AWS Application Deployment Basics – .NET Core Apps

Introduction

In previous two posts in this series, we have setup a VPC with public and private subnets, launched EC2 instances. Setup PostgreSQL database and deploy a Nodejs application which we served via NGINX reverse proxy mechanism.

We have the following architecture in place:

If you are new to these topics, you can first check the previous posts on the following URL and then it will be easier to follow the contents in the current post:

.NET Core Application and AWS Serverless Application Template

.NET Core is cross-platform and this makes it very easy to run on Ubuntu. We can build a .NET Core application and publish it for ubuntu.

AWS Lambda is a serverless offering and AWS SDK makes it very easy to build .NET Core web applications which can be later deployed to AWS Lambda. I have plan to cover serverless offerings from AWS later in this series. However, today, we will not go in those details.

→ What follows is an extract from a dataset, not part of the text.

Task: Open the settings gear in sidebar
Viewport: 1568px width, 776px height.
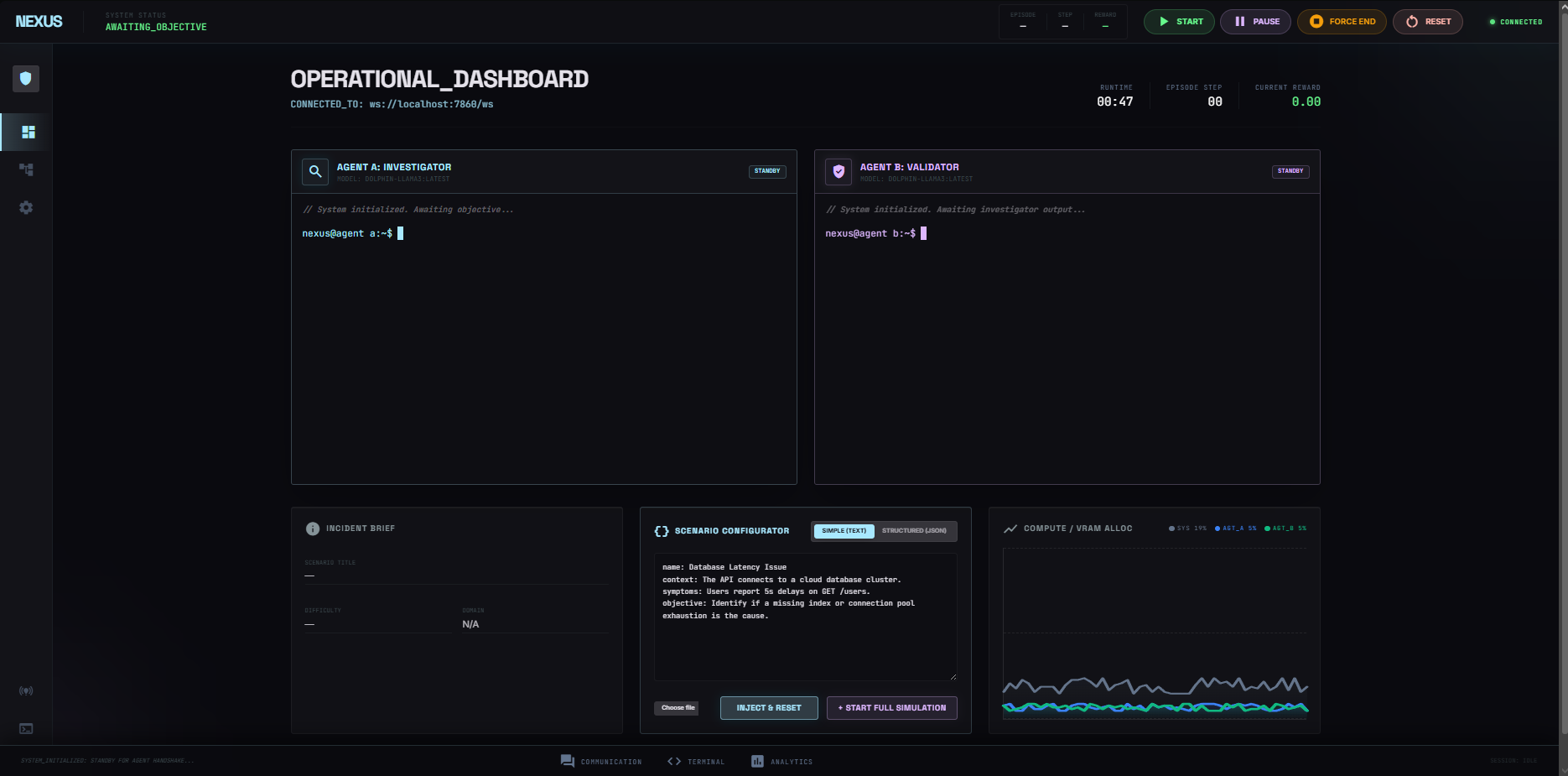Action: [x=26, y=207]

As I have this concern (of going serverless in future) so I build a .NET Core WebApi application using AWS Serverless template (though we will be deploying it as a normal .NET Core Application on EC2). The application is very basic and you can download the source-code from the git repo on this link. We will not get into details of this application code today and if you have your own .NET core application, I will encourage you to instead use that one to solidify the learning.

Here is the solution looks like:

App has a ProductsController which returns list of products from the database and we will use it for our demo:

and here is the database ConnectionString:

We are using the exactly same database which we setup in previous posts, but you can use a different one if you like.

and here is corresponding Startup.cs Code with database ConnectionsString:

and ProductsRepository is using Dapper for the data access:

Now, we want to deploy and run this application on the same EC2 instance (ubuntu) where our Nodejs application and Postgres database are already running.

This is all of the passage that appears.